Final doctoral examination and defense of dissertation.

**Presented by: Zhi Han**

Title: **Applications of Stochastic Control and Statistical Inference in Macroeconomics and High-Dimensional Data**

Advisor: Professor Shijie Deng and Professor Xiaoming Huo

Committee members: Professor Ton Dieker, Professor Enlu Zhou, Professor Peng Liang (GSU)

Date and time: Friday, August 07, 2015, 1:00 pm

Location: **ISyE Main, Poole Board Room**

**Abstract:**

This thesis is focused on the optimality of stochastic control in macroeconomics and the fast algorithm of statistical inference. The first topic involves the proof and the calculation of the optimal drift control policy in foreign exchange reserve management. The second topic involves the fast computing algorithm of partial distance covariance statistics with its application in feature screening in high dimensional data.

In the first part of the dissertation, we study the problem of optimally controlling the level of foreign exchange reserve held by a country. When a reserve authority accumulates foreign exchange reserves to meet changing economic conditions, he faces the challenge of finding the right balance between the holding costs and the operational costs involved in adjusting the reserve size. We consider a foreign exchange reserve whose inventory fluctuation is modeled by a Brownian motion with drift, and at any moment the reserve manager can adjust the inventory level by varying the drift rate at which the reserve accumulates or depletes, but incurs a cost satisfies triangle inequality.

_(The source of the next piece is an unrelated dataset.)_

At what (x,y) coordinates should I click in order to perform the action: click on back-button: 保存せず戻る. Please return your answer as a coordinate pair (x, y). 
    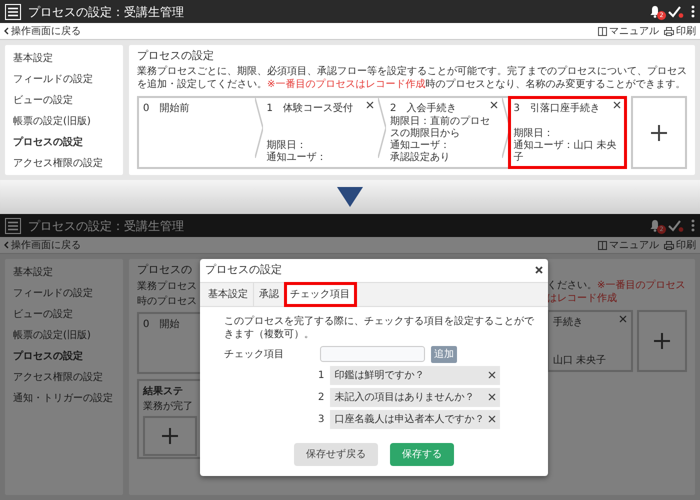
    Looking at the image, I should click on (336, 454).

When the reserve is accumulating or depleting, it also incurs a maintaining cost related with the current drift rate. The inventory level must be nonnegative at all times and continuously incurs a linear holding cost. The manager's problem is to decide when and how to change the drift rate so that the long run expected discounted cost of maintaining the foreign exchange reserve is minimized. We show that, under certain conditions, the control band policies are optimal for the discounted cost drift control problem and explicitly calculate the parameters of the optimal control band policy. In the two drift case, this form of policy is described by two parameters $\{L, U\}$, $0 < L < U$. When the inventory falls to $L$ (rises to $U$), the controller switch the drift rate to depletion (accumulation). We also extend the result to the multiple drift case and develop an algorithm to calculate the optimal thresholds of the optimal control band policy.

In the second part of the dissertation we study the problem of fast computing algorithm of partial distance covariance. If the computation of partial distance covariance is implemented directly accordingly to its definition then its computational complexity is $O(n^2)$ which may hinder the application of an algorithm. To illustrate it, if $n$ is equal to $10^6$, an $O(n^2)$ algorithm will need $10^{12}$ numerical operations, which is impossible even for modern computers. In comparison, an $O(n \log n)$ algorithm will only require around $10^6$ numerical operations, which is doable. In this part of the thesis, we show that an $O(n \log n)$ algorithm for a version of the partial distance covariance exits. The derivation of the fast algorithm involves significant reformulation from the original version of partial distance covariance. We also demonstrate its application in feature screening in high dimensional data in the following part of the thesis.

In the final part of the thesis we further study the feature screening problem in high dimensional data. We propose an iterative feature screening procedure based on the partial distance covariance. This procedure can simultaneously address the two issue when using sure independence screening (SIS) procedure. First, an important predictor that is marginally uncorrelated but jointly correlated with the response cannot be picked by SIS and thus will not enter the estimation model. Second, SIS works only for linear models, and performance is very unstable in other nonlinear models. To the best of our knowledge, this is the first time that the ``new metric'' -- partial distance covariance -- is used for feature screening, and the idea of conditional screening is formally developed.